Scientific classification
- Kingdom: Animalia
- Phylum: Chordata
- Class: Actinopterygii
- Order: Tetraodontiformes
- Family: Tetraodontidae
- Genus: Omegophora
- Species: O. armilla
- Binomial name: Omegophora armilla Waite & McCulloch, 1915

= Ringed toadfish =

- Genus: Omegophora
- Species: armilla
- Authority: Waite & McCulloch, 1915
- Conservation status: LC

Species of pufferfish

The ringed toadfish (Omegophora armilla) is a species of puffer in the family Tetraodontidae. It grows up to 25 cm in length, and is poisonous to consume. It has a black ring surrounding its pectoral fins, and an oval-like body covered in small spines.

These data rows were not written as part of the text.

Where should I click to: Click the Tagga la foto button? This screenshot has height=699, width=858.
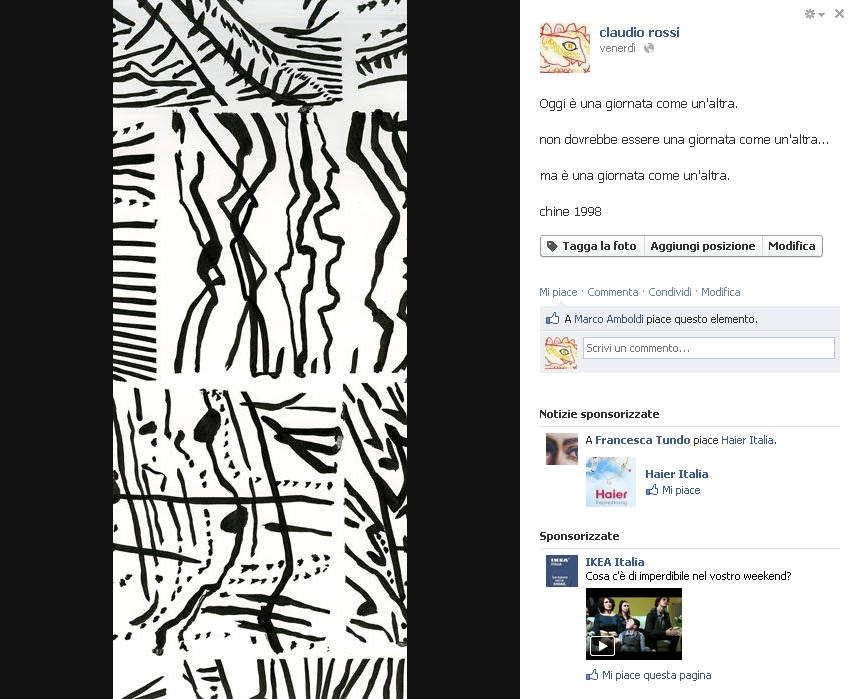(x=592, y=246)
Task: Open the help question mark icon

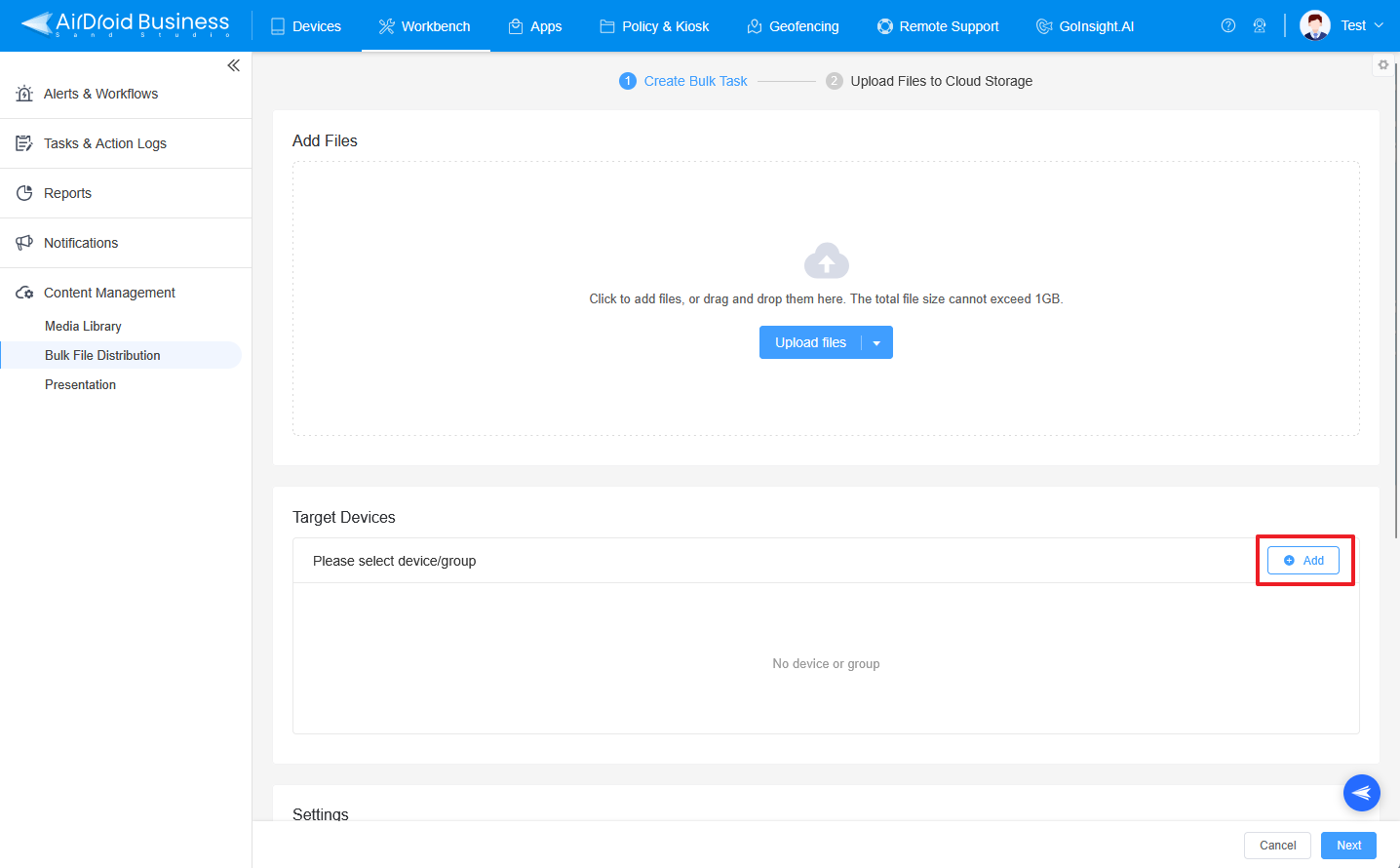Action: tap(1227, 26)
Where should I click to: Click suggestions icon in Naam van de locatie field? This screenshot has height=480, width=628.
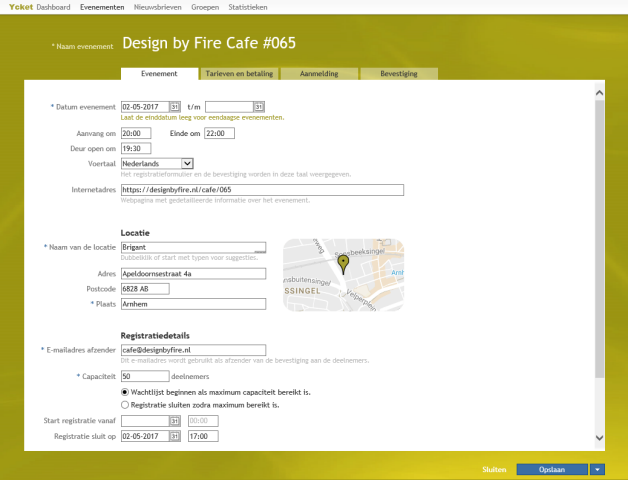tap(260, 247)
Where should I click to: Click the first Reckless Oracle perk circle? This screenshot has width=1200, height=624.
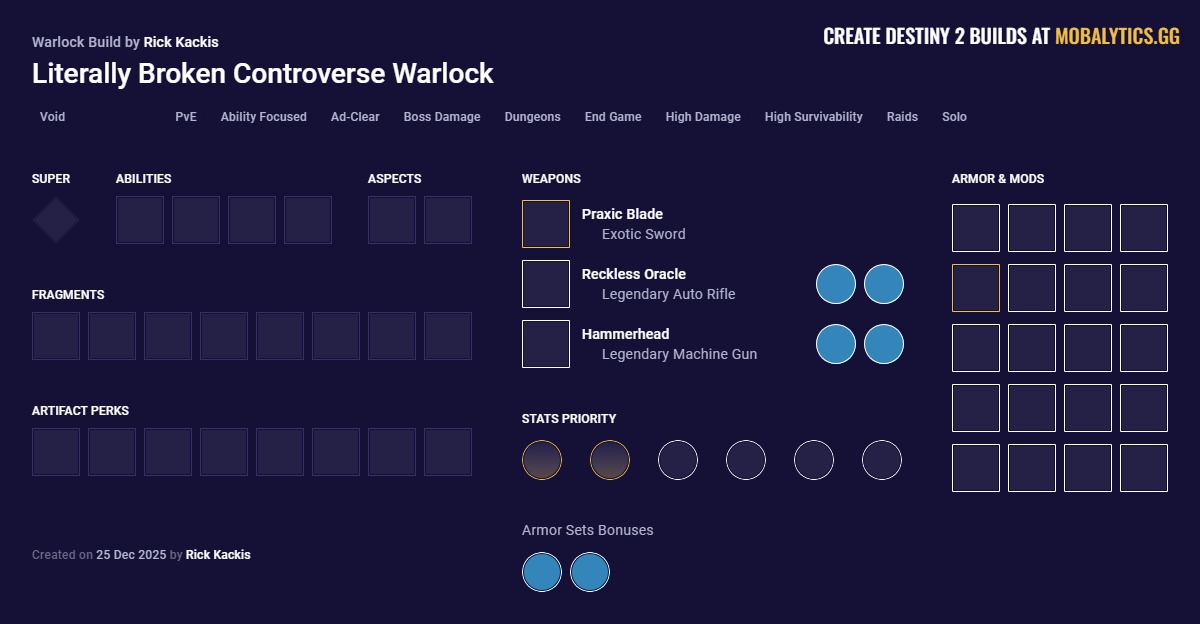(x=835, y=284)
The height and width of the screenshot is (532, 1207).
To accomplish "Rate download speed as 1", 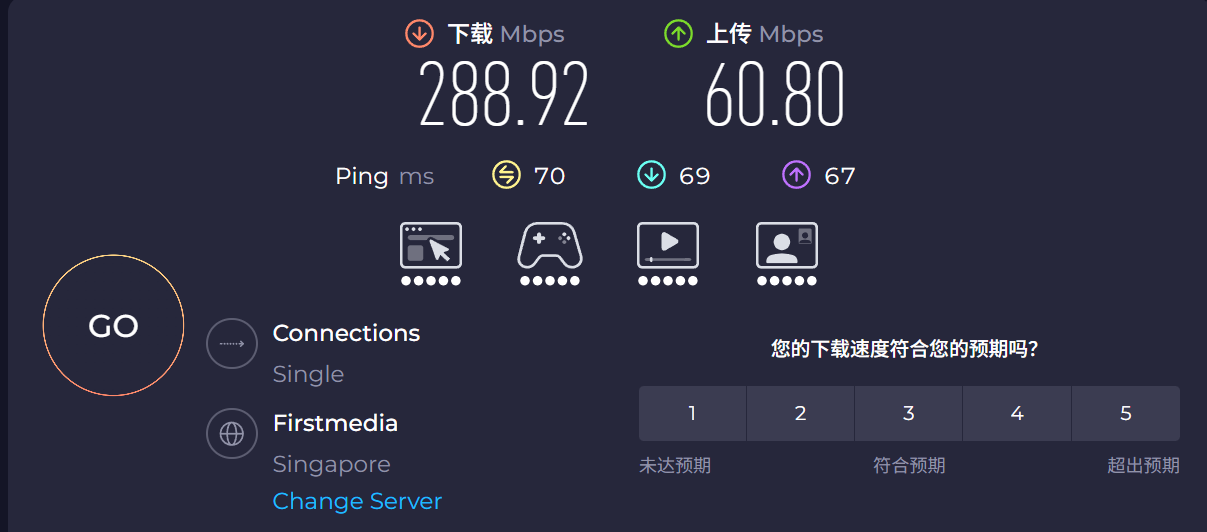I will click(692, 413).
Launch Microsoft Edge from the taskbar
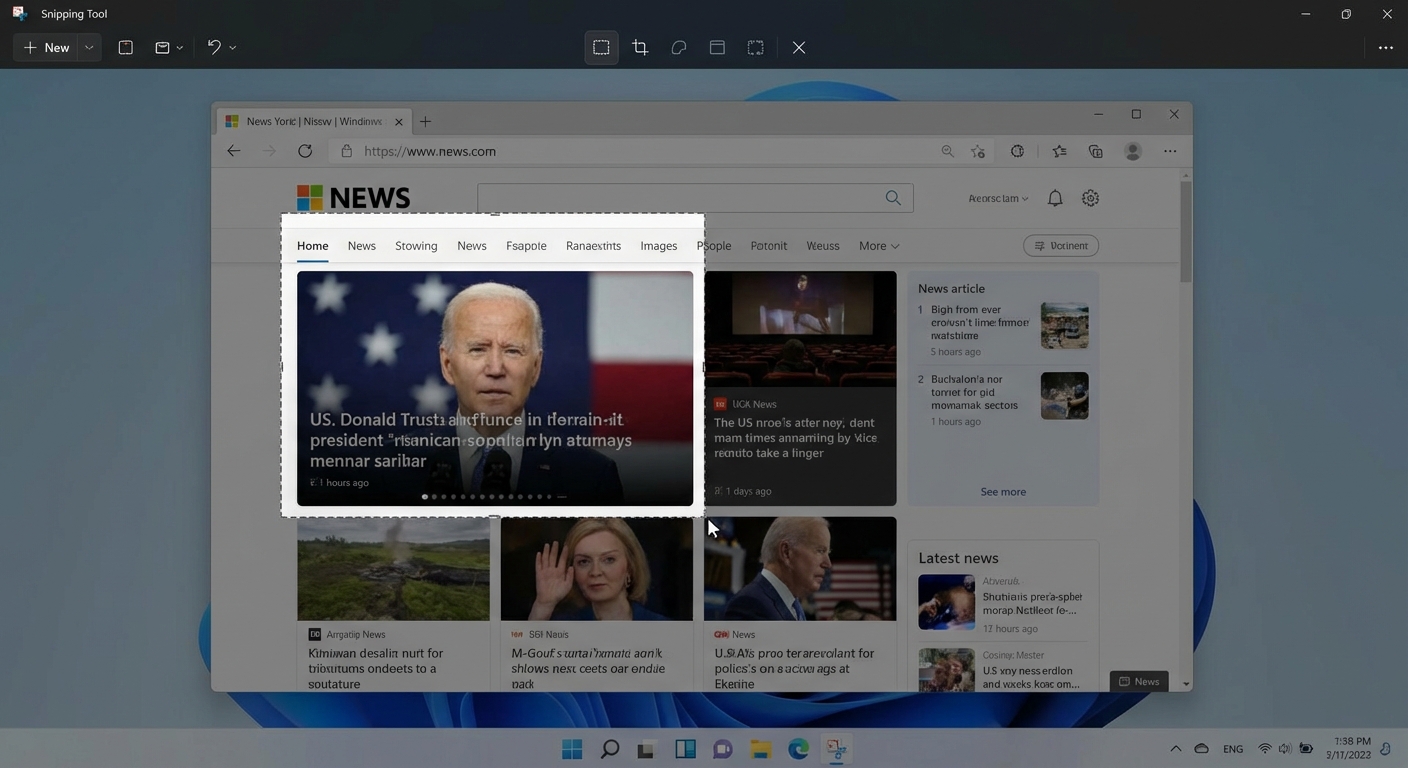Image resolution: width=1408 pixels, height=768 pixels. coord(799,747)
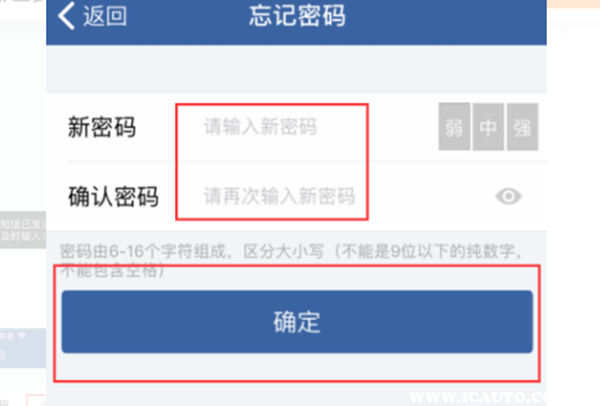Click the 返回 text link
600x406 pixels.
(105, 16)
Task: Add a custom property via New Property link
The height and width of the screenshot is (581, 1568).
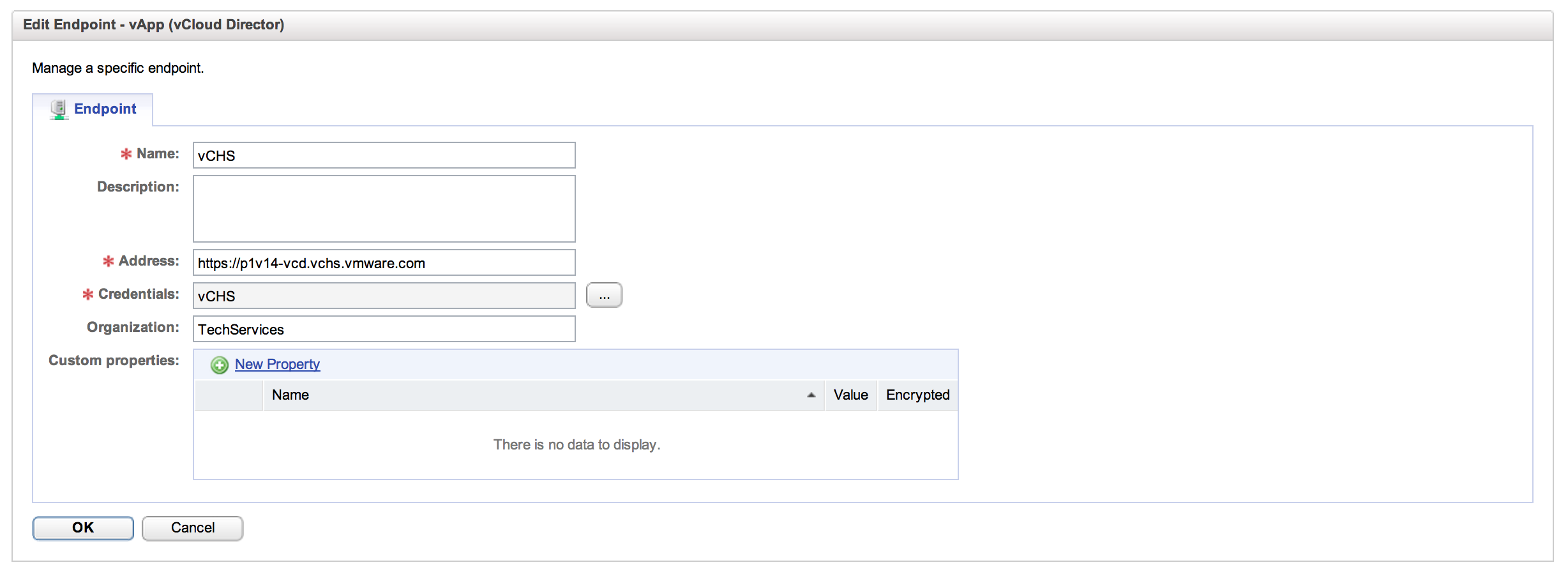Action: [x=277, y=365]
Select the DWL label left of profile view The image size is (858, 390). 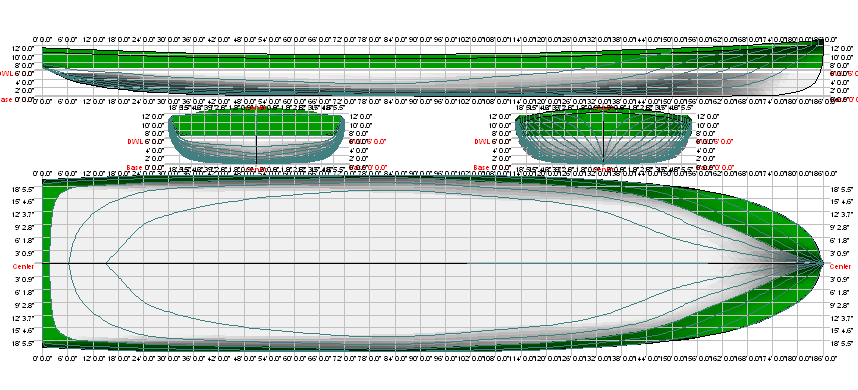pyautogui.click(x=5, y=73)
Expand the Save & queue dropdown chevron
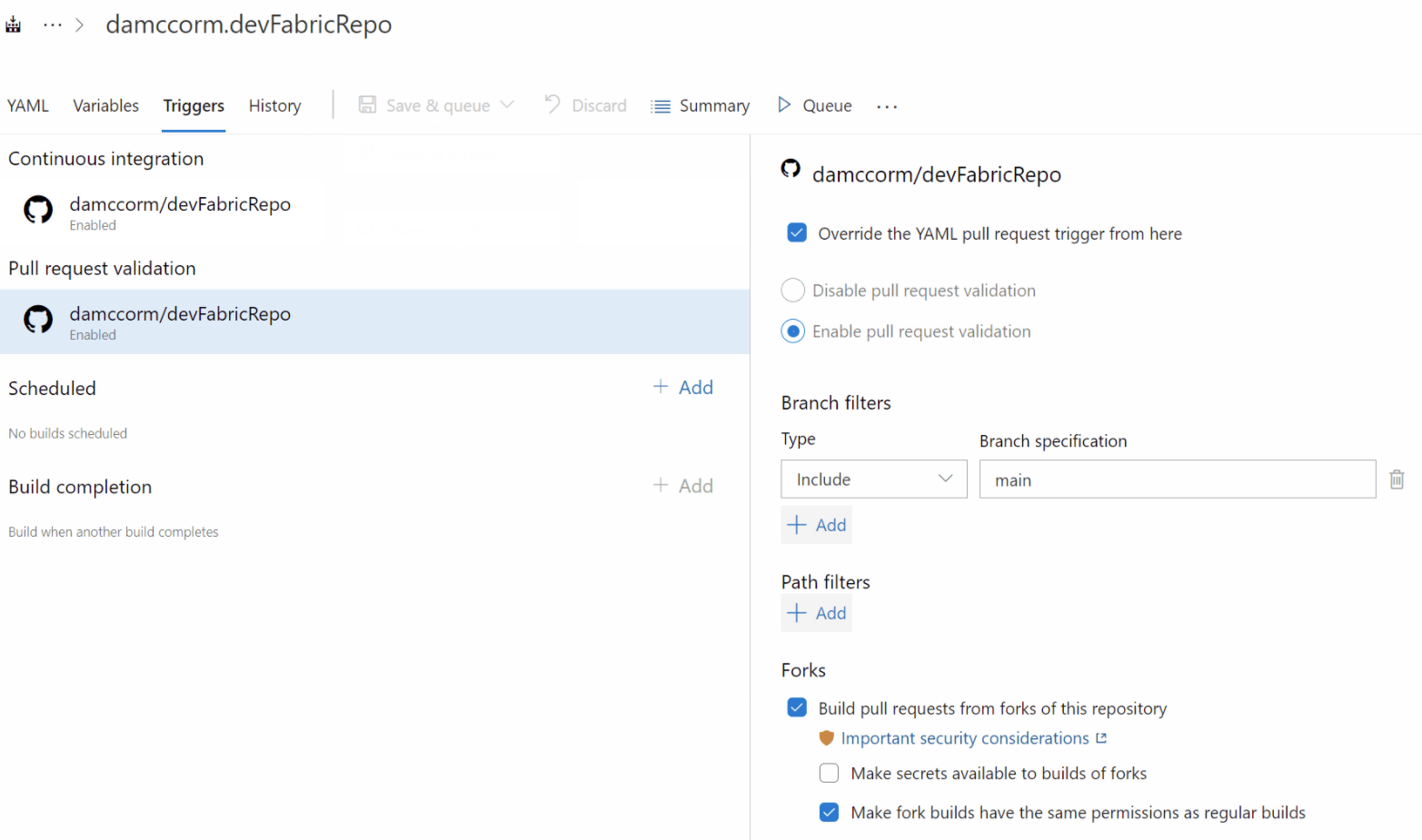 [508, 104]
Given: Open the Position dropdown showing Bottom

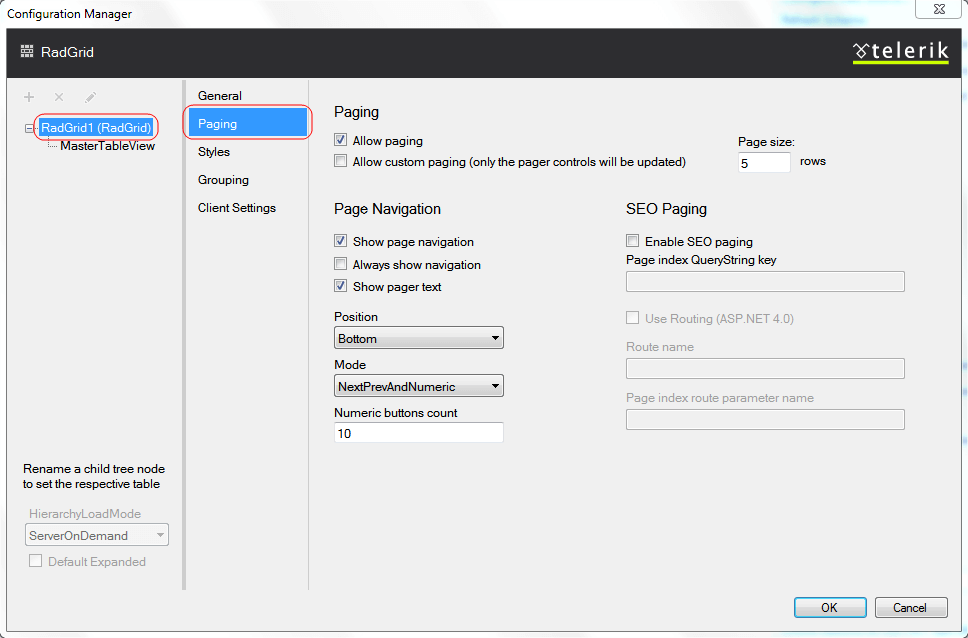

== Distribution, habitat, and feeding ==
It lives in seagrass beds, rocky reefs, and sandy bottoms from 1 to 146 meters deep. It is found in the eastern Indian Ocean, around southern Australia. Its prey consists of small, benthic invertebrates, making it a carnivore.

== Conservation ==
It is sometimes bycatched in Australian fisheries, and its aquatic resources are being harvested, but these factors do not impact it much. It has no specific threats, and its distribution overlaps with marine protected areas, so it has been listed as Least Concern by the IUCN Red List.

== Taxonomy ==
Omegophora armilla is one of two species in its genus, alongside the bluespotted toadfish (Omegophora cyanopunctata), with which it overlaps.